Mais, si les tours de son château rasées à la hauteur du toit, passaient ainsi sous le niveau de l'égalité, sa réputation honorable, sa fortune et sa noblesse n'en attirèrent pas moins l'attention des niveleurs de l'époque.
On vint le chercher à Chassagny, pour le conduire comme suspect dans la prison de Saint-Chamond.
Fort heureusement pour lui la procédure fut longue, grâce peut-être à la reconnaissance secrète de quelques-uns de ses bons ouvriers, qui se trouvaient parmi les juges; car dans ce temps-là, comme toujours, bien des moutons peureux, dans la crainte d'être mangés, hurlaient avec les loups. Bref, plus heureux que beaucoup d'autres, il retrouva sa liberté le 9 thermidor (27 juillet 1994).
Quand le calme fut rétabli, Jean-Baptiste Dugas revint habiter modestement Chassagny. Il y passait toute l'année ayant souvent auprès de lui sa fille unique, Mme Jordan et sa nombreuse famille.

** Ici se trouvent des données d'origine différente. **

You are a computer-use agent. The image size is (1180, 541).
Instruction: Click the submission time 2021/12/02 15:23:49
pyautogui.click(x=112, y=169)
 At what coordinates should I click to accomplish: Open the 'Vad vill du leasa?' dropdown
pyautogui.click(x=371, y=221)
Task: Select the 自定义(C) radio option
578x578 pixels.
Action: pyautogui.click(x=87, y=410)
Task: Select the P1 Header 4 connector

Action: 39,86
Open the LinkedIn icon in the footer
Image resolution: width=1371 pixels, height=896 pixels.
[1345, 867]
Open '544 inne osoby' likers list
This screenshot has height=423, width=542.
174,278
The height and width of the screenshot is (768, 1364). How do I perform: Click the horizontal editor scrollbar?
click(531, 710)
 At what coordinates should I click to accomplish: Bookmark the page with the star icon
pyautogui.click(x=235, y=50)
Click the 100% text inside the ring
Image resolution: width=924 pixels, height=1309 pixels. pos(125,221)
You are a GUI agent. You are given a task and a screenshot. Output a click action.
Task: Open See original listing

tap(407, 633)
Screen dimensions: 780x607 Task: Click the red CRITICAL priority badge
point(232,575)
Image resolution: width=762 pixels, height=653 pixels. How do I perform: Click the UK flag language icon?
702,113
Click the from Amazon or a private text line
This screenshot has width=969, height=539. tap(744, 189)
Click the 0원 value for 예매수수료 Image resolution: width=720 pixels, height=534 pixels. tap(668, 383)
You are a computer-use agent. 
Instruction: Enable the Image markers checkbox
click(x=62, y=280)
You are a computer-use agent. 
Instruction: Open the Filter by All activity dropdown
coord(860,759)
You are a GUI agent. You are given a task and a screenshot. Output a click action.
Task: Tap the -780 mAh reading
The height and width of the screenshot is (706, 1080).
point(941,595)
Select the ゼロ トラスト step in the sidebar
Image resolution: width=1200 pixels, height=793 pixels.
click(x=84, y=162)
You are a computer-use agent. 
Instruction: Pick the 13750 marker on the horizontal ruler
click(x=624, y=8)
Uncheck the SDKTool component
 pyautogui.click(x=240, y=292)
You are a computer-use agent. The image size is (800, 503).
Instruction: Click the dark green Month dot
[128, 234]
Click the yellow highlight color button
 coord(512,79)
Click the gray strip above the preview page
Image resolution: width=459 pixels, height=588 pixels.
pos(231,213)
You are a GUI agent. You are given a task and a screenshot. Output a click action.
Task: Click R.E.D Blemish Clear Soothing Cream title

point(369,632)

En outre de la terre de Chassagny il avait de nombreux domaines à Tartara, à Saint-Maurice et ailleurs très paternellement administrés.
À Yzieux, près de l'église, une petite maison de campagne où est né son petit-fils Henri Jordan, a servi longtemps de retraite à ses vieux serviteurs.
Le jardin, qui existe encore sur le coteau, a été coupé par le chemin de fer.